## WORK INSTRUCTIONS
Repeat the records from the line with "The image size is (1510, 770)." to the line with "Action: (x=126, y=115)", with no pictures in your answer.

## STORED ROWS
* * *

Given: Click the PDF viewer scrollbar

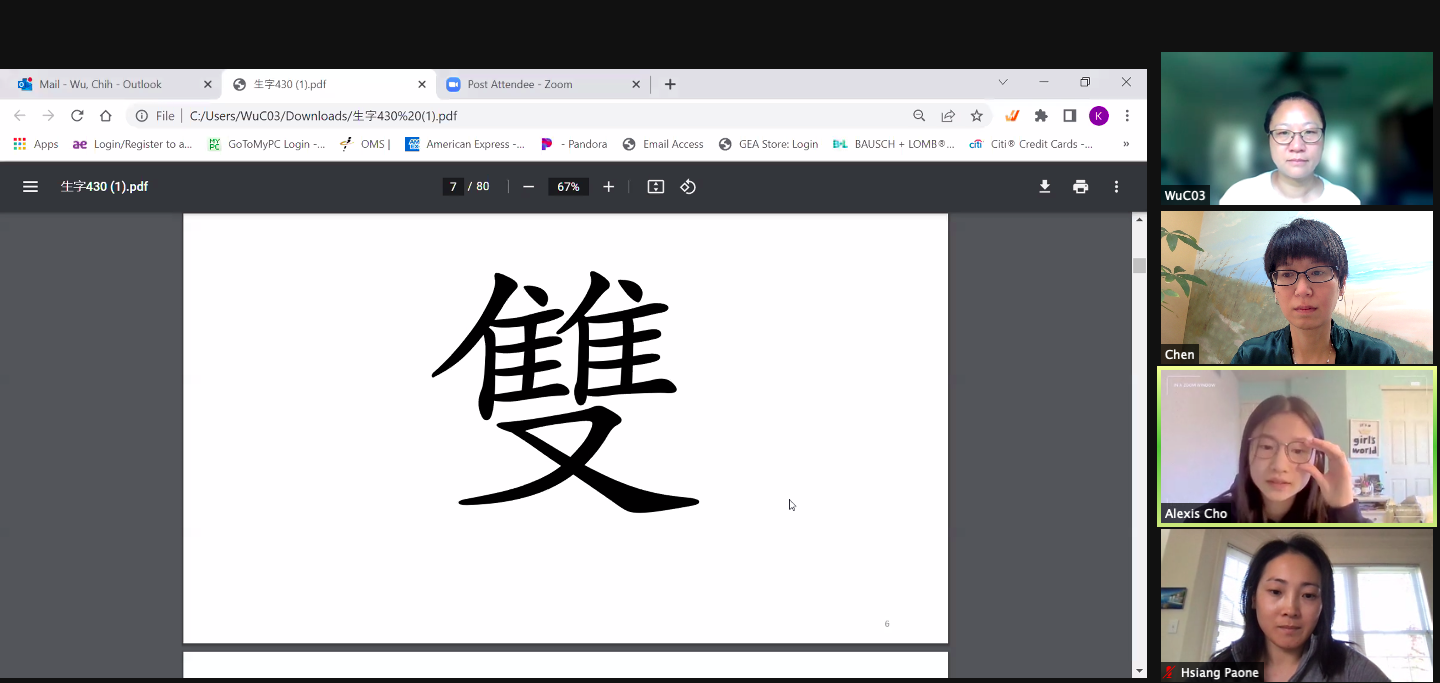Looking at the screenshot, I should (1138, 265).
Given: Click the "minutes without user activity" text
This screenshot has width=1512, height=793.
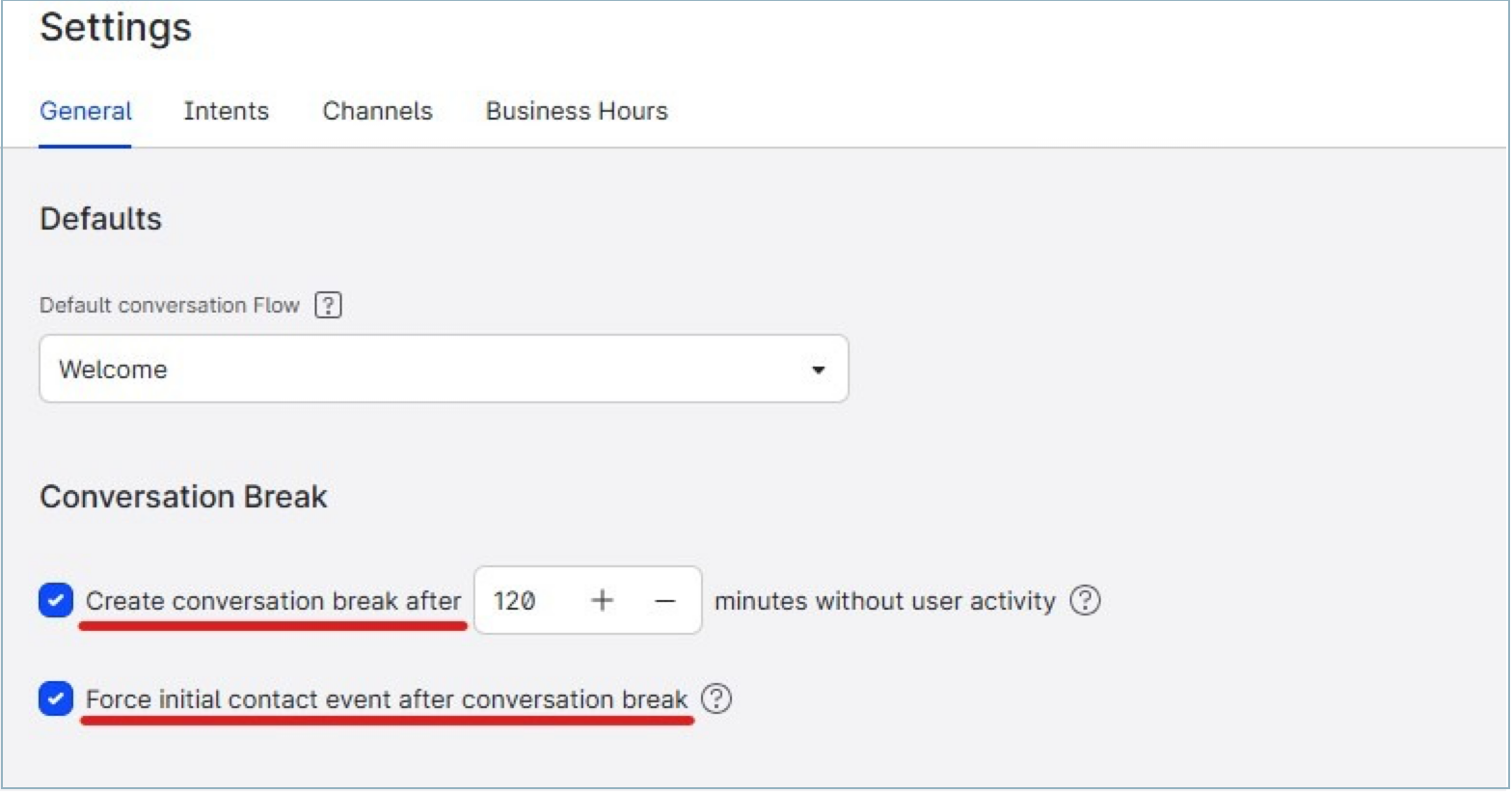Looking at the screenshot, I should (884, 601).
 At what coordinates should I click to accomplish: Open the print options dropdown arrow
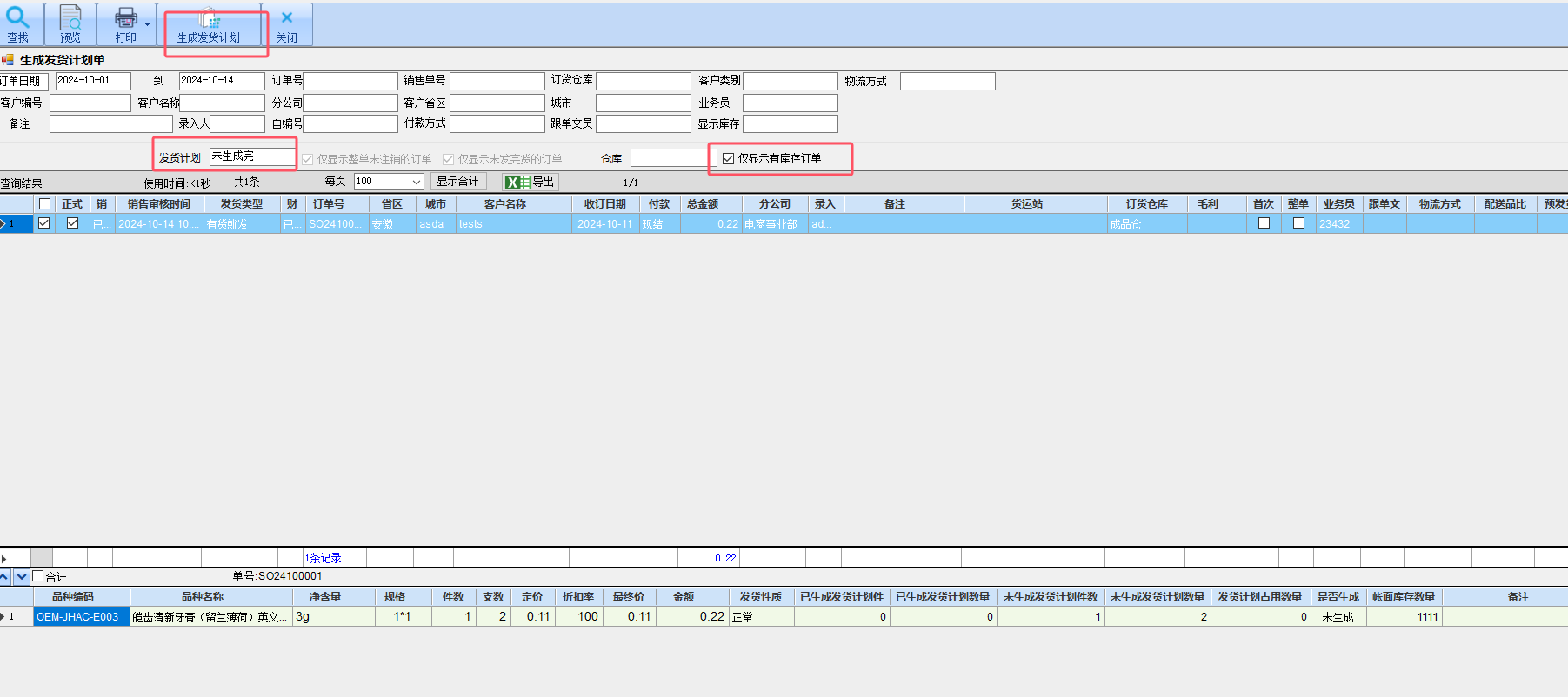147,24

* * *

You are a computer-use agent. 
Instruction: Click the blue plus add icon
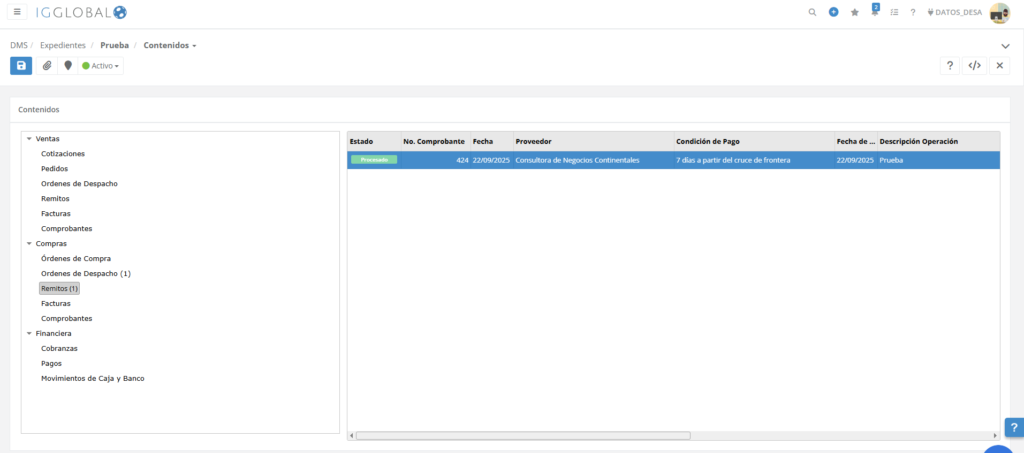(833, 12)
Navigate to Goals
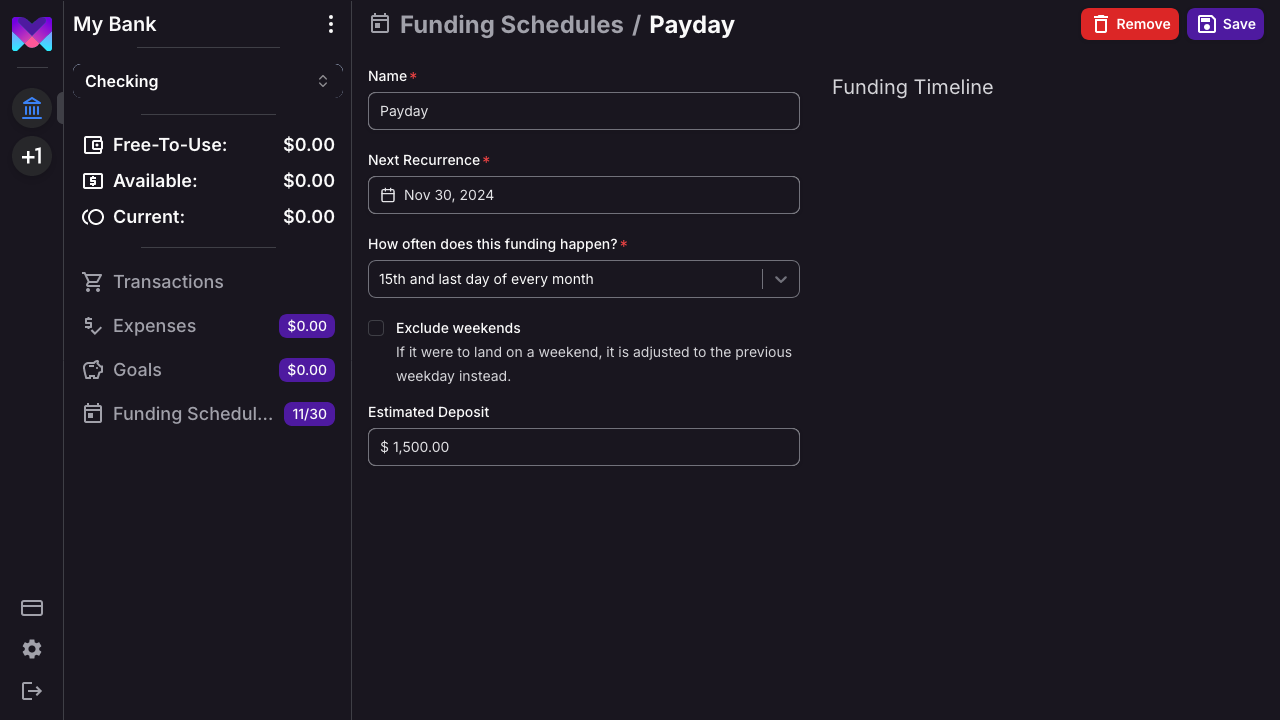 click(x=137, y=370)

* * *

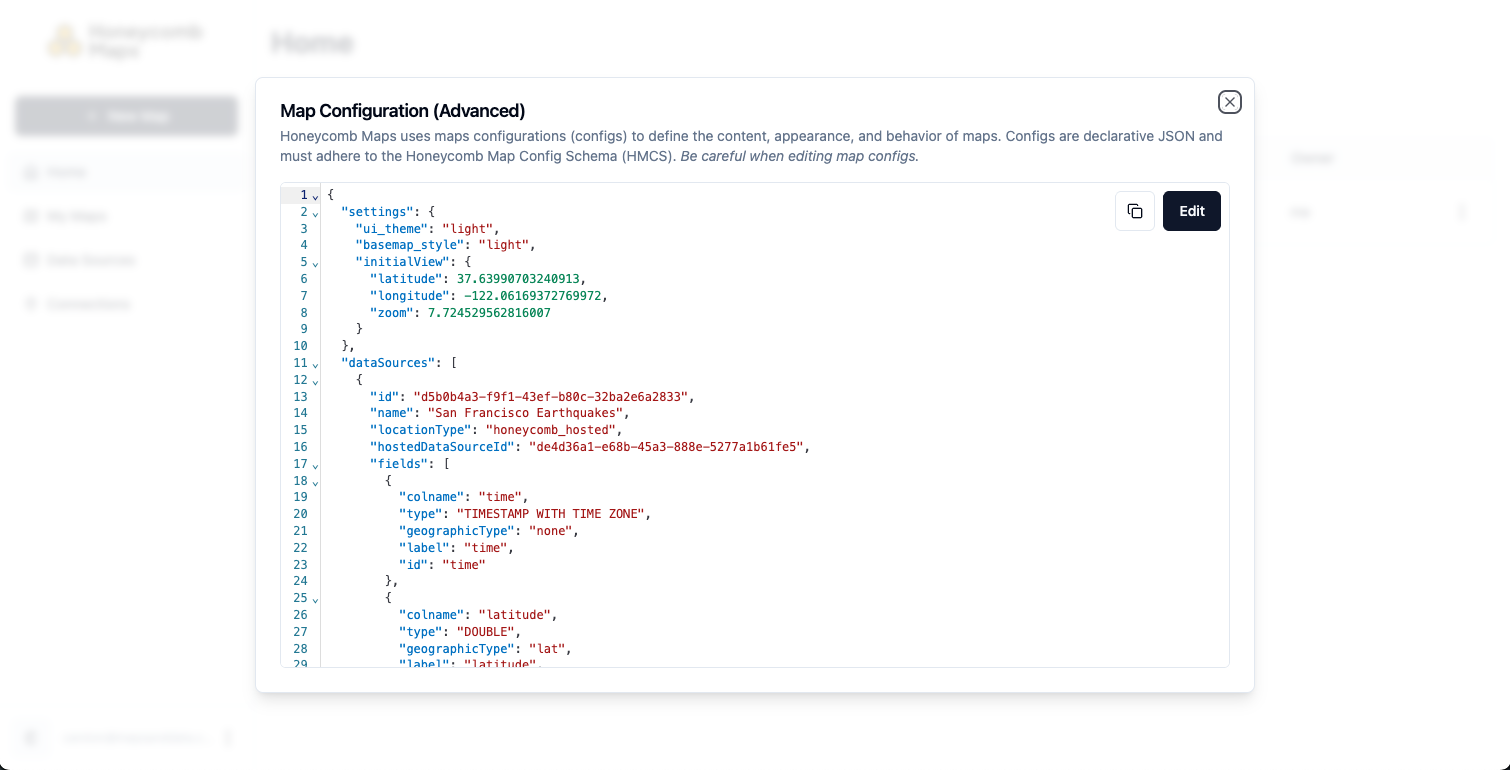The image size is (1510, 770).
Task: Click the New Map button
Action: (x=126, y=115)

* * *

## FULL ANSWER
The image size is (1510, 770).
Task: Click the New Map button
Action: (x=126, y=115)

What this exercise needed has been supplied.